The success and logistics of the first-ever quintuple kidney transplant were heralded yesterday by Johns Hopkins surgeons, while former strangers from as far as Florida and Maine talked of the joy of giving or getting a new chance at life.

The simultaneous marathon operations took place Nov. 14 at Johns Hopkins Hospital in Baltimore and were made possible through a complicated swap involving four transplant candidates who each had a relative willing to donate a kidney, a fifth candidate who had been on a national waiting list and a West Virginia woman who stepped forward to offer her organ to no particular individual for altruistic reasons.

Because of tissue or blood type incompatibility, none of the relatives could donate to her specific family member. But as they traced the possible connections, officials discovered that each turned out to be a fit for someone else in the group, and the five-way match emerged.

"Joy, joy -- it's almost inexplicable," said Sheila Thornton, 63, of Harford County, Md., describing how she felt when told she would receive a kidney from a Sarasota, Fla., woman.

Surgeon Robert Montgomery, who directs the Comprehensive Transplant Center at Hopkins, has advocated a broader system of such pairings to increase the nation's supply of organs and save more lives of desperately ill children and adults. Although more than 72,500 people are waiting for a kidney transplant in the United States, only 11,653 such operations were performed this year through August, with only about 4,400 involving living donors.
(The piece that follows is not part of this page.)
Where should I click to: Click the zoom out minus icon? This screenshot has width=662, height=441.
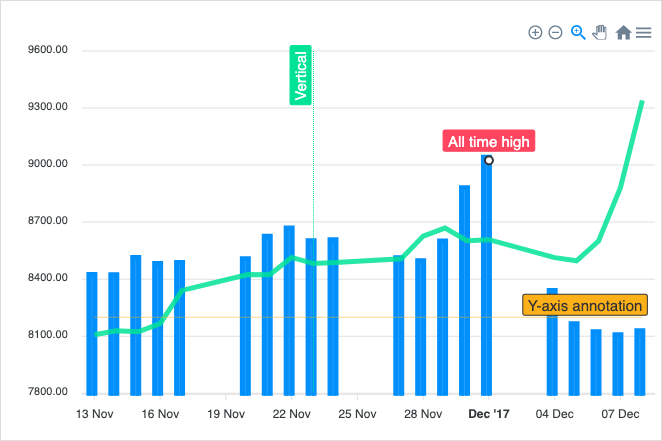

At a news conference yesterday, Montgomery called the results of last week's surgeries "a demonstration to the rest of the country that this is what's possible when people work together." Of those who played a critical role, he singled out Honore Rothstein, a 48-year-old computer programmer from Martinsburg, W.Va., whose generosity was motivated by the loss of her husband to a brain hemorrhage and her daughter to a drug overdose.

Although one of her kidneys was transplanted into a Maine woman, it was a gift that "made five transplants possible that would not have occurred," Montgomery said as Rothstein and recipient Kristine Jantzi, 40, sat next to each other. Three men also received donor kidneys. All the patients are doing well, according to the hospital.

The undertaking required 12 surgeons and more than two dozen other doctors and nurses working for 10 hours in half a dozen operating rooms. Twice that many Hopkins staff members, including medical specialists, technicians, social workers, psychologists and pharmacists, took part in the planning and in post-operative care, officials said.

In 2003, the hospital performed what it believed was the world's first triple-swap transplant. Montgomery was in the lead then, too, calling that success "a monumental-type experience." Three years later, it became even more so.

The Associated Press contributed to this report.